Items listed in a dataset:

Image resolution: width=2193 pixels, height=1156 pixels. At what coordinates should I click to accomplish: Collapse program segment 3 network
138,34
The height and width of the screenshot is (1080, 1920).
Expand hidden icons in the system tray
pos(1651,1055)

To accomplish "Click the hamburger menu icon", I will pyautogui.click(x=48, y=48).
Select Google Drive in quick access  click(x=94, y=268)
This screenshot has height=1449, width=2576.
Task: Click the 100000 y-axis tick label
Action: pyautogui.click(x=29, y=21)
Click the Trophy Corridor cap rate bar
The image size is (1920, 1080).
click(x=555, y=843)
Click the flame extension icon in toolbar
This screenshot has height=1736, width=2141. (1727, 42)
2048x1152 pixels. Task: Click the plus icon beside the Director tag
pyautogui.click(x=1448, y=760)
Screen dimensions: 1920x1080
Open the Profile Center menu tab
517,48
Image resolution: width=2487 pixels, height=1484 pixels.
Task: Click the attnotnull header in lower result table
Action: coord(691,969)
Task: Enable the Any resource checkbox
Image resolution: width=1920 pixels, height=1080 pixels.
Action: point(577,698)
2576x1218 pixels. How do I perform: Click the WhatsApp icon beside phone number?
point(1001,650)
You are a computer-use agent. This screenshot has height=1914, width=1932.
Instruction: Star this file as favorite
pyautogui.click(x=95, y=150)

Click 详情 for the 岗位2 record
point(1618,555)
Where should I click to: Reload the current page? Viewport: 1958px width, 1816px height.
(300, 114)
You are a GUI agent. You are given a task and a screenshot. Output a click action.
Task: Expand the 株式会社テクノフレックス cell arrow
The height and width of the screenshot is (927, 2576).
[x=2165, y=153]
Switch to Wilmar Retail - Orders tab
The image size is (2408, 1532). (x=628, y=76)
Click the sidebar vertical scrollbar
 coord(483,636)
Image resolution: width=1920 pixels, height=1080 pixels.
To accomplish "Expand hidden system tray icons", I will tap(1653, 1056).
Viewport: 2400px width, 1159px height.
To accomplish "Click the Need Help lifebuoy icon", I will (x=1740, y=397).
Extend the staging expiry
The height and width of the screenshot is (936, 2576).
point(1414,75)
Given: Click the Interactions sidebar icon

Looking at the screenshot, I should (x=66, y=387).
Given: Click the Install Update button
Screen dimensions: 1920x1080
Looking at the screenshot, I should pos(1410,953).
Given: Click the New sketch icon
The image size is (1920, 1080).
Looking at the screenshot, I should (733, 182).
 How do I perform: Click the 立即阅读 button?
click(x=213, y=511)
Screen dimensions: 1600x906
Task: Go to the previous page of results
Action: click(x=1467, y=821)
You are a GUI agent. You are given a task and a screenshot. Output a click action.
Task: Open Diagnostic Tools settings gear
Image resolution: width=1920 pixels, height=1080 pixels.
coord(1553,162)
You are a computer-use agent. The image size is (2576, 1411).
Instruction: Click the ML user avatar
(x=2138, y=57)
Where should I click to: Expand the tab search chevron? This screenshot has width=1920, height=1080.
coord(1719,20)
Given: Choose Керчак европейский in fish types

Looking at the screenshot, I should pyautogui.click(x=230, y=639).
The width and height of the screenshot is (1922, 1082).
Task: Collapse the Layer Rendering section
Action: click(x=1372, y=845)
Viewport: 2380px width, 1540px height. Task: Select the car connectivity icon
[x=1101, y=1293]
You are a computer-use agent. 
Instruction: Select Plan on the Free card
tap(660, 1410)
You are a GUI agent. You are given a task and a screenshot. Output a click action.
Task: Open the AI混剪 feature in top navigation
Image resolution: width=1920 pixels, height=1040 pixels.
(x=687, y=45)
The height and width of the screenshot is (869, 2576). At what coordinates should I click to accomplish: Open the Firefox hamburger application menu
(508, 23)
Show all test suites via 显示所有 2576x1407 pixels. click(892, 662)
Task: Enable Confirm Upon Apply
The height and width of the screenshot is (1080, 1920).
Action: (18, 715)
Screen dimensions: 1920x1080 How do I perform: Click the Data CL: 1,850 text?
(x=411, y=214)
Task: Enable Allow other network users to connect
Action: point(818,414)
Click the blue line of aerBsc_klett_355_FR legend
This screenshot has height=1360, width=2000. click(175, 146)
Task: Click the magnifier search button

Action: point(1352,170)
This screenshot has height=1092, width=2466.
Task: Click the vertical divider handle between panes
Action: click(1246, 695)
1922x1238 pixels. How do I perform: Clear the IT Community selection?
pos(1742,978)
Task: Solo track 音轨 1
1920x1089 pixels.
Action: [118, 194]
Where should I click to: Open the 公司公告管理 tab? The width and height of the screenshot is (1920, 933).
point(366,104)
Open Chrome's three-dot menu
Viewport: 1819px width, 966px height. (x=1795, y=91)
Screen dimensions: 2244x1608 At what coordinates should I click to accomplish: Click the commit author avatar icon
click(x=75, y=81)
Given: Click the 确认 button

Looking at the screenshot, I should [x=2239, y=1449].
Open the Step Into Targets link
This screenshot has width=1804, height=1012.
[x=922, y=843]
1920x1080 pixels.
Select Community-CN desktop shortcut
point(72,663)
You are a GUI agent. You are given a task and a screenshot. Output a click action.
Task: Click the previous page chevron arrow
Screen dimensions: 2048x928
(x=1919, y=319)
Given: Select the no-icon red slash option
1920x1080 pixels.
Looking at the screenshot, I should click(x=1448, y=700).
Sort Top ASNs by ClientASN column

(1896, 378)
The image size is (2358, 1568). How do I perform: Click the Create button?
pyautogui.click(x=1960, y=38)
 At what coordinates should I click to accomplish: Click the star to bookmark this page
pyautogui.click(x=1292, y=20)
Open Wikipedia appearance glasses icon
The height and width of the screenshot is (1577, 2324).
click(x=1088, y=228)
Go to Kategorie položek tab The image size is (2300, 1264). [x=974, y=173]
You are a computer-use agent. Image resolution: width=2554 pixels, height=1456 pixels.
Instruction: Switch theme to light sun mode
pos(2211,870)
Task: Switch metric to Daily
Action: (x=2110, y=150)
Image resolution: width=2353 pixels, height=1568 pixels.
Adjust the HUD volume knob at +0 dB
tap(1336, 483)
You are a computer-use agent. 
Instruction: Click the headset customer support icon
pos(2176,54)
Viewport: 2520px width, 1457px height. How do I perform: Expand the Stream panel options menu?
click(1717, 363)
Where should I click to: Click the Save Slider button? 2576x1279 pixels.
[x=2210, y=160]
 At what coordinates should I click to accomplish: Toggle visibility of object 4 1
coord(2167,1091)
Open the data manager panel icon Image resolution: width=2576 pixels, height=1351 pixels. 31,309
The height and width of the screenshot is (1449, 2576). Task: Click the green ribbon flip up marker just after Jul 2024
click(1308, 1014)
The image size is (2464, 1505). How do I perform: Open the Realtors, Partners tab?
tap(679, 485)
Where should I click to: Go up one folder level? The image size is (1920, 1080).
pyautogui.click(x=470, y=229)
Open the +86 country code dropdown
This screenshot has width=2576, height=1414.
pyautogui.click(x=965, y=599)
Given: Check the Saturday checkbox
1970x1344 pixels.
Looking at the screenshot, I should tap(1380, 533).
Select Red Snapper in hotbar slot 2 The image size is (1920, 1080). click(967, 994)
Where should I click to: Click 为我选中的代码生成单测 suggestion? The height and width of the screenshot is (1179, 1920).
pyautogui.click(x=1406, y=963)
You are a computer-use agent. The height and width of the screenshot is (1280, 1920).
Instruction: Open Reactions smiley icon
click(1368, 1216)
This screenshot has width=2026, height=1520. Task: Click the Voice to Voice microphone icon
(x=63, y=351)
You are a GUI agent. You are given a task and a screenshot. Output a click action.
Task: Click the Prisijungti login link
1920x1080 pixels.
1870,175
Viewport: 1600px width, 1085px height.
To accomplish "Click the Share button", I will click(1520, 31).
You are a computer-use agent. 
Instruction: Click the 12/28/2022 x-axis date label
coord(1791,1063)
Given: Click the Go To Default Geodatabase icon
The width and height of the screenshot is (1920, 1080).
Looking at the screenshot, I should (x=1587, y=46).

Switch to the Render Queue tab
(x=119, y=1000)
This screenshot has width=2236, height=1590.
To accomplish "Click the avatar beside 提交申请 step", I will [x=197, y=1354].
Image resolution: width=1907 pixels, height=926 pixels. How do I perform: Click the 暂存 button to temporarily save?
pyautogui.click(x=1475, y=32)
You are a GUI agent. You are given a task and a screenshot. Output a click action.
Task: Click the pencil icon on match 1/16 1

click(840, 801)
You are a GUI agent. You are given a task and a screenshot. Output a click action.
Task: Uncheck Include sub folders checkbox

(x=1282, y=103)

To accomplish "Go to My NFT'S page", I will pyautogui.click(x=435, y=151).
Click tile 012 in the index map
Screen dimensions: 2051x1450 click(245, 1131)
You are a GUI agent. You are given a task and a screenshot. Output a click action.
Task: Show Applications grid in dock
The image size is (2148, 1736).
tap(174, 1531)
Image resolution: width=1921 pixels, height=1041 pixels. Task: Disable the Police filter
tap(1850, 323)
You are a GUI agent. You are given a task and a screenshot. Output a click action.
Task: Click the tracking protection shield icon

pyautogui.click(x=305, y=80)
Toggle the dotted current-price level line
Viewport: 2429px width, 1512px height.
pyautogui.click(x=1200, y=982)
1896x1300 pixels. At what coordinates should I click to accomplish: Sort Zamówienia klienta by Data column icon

> **Your goal**: Pick out every line above that holds the word "arrow" and copy it.

> **Exercise solution**:
Task: Expand the 株式会社テクノフレックス cell arrow
Task: Click the previous page chevron arrow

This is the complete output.